Hodgins, an assistant research scientist and assistant professor in the UA's department of physics with a joint appointment at the UA's School of Anthropology, is fascinated with the manuscript.
"Is it a code, a cipher of some kind? People are doing statistical analysis of letter use and word use – the tools that have been used for code breaking. But they still haven't figured it out."
A chemist and archaeological scientist by training, Hodgins works for the NSF Arizona Accelerator Mass Spectrometry, or AMS, Laboratory, which is shared between physics and geosciences. His team was able to nail down the time when the Voynich manuscript was made.
Currently owned by the Beinecke Rare Book and Manuscript Library of Yale University, the manuscript was discovered in the Villa Mondragone near Rome in 1912 by antique book dealer Wilfrid Voynich while sifting through a chest of books offered for sale by the Society of Jesus. Voynich dedicated the remainder of his life to unveiling the mystery of the book's origin and deciphering its meanings. He died 18 years later, without having wrestled any its secrets from the book. ...
To obtain the sample from the manuscript, Hodgins traveled to Yale University, where conservators had previously identified pages that had not been rebound or repaired and were the best to sample.
"I sat down with the Voynich manuscript on a desk in front of me, and delicately dissected a piece of parchment from the edge of a page with a scalpel," Hodgins says.
He cut four samples from four pages, each measuring about 1 by 6 millimeters (ca. 1/16 by 1 inch) and brought them back to the laboratory in Tucson, where they were thoroughly cleaned.
"Because we were sampling from the page margins, we expected there are a lot of finger oils adsorbed over time," Hodgins explains. "Plus, if the book was re-bound at any point, the sampling spots on these pages may actually not have been on the edge but on the spine, meaning they may have had adhesives on them."
"The modern methods we use to date the material are so sensitive that traces of modern contamination would be enough to throw things off."
Next, the sample was combusted, stripping the material of any unwanted compounds and leaving behind only its carbon content as a small dusting of graphite at the bottom of the vial.
"In radiocarbon dating, there is this whole system of many people working at it," he said. "It takes many skills to produce a date. From start to finish, there is archaeological expertise; there is biochemical and chemical expertise; we need physicists, engineers and statisticians. It's one of the joys of working in this place that we all work together toward this common goal."

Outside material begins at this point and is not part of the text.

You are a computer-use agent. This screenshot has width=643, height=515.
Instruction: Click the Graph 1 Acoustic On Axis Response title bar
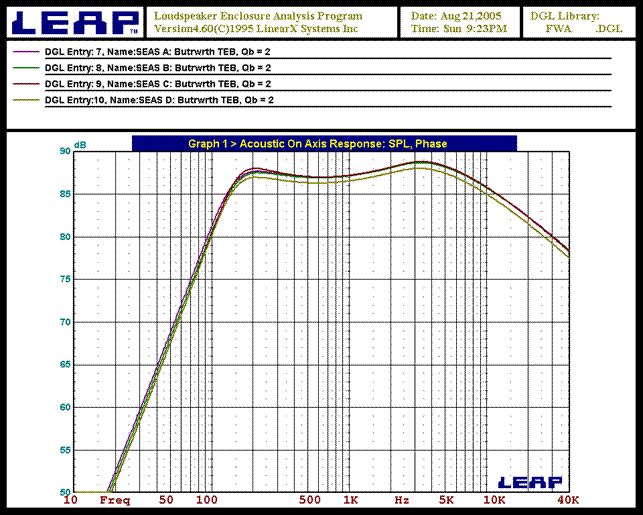[324, 144]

The UA's team was able to push back the presumed age of the Voynich manuscript by 100 years, a discovery that killed some of the previously held hypotheses about its origins and history. ...
via Experts determine age of book 'nobody can read'.

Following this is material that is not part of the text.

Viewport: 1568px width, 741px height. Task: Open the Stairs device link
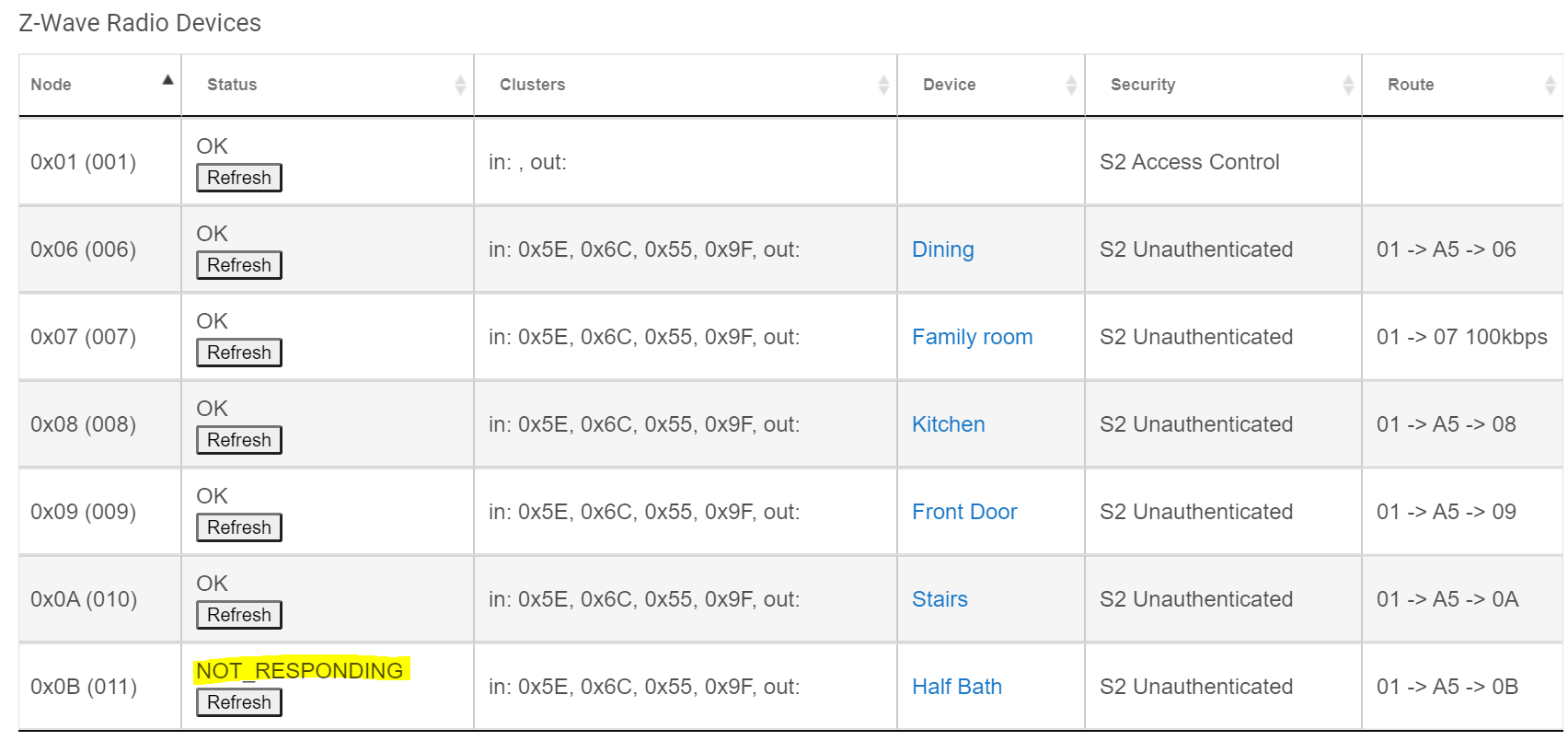[940, 599]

I believe above article (February 10, 2011 By Daniel Stolte ) is about the same work I posted about in 2009 where it was dated to between 1404 and 1438 with "95% confidence".
The likely date range is 1404 to 1438 at 95% confidence, and apparently have found evidence that the ink was added in the same period. As Nick says, "that pretty much rules out Roger Bacon, Francis Bacon, the Knights Templar, the Rosicrucians, Leonardo da Vinci, and indeed more or less everything pre-1400 or post-Columbus." That is, pretty much every theory ever offered on the origin of the mysterious manuscript! - tdg
Researchers at the University of Arizona used the radiocarbon dating method on the 246 pages written in Europe by and found that the parchment was made between 1404 and 1438 - earthtimes.org
See the document for yourself here: http://voynichcentral.com/gallery/. To repeat my previous comment, as Al Harrison points out in his book After Contact, even if we do one day encounter signals from intelligent aliens, even when SETI succeeds, without some kind of Rosetta Stone, we might not understand a single word for over 100 years. The Voynich Manuscript seems to be an example that we can not decode things without a common point of reference. The idea from Star Trek of a Universal Translator is more absurd than it at first seems.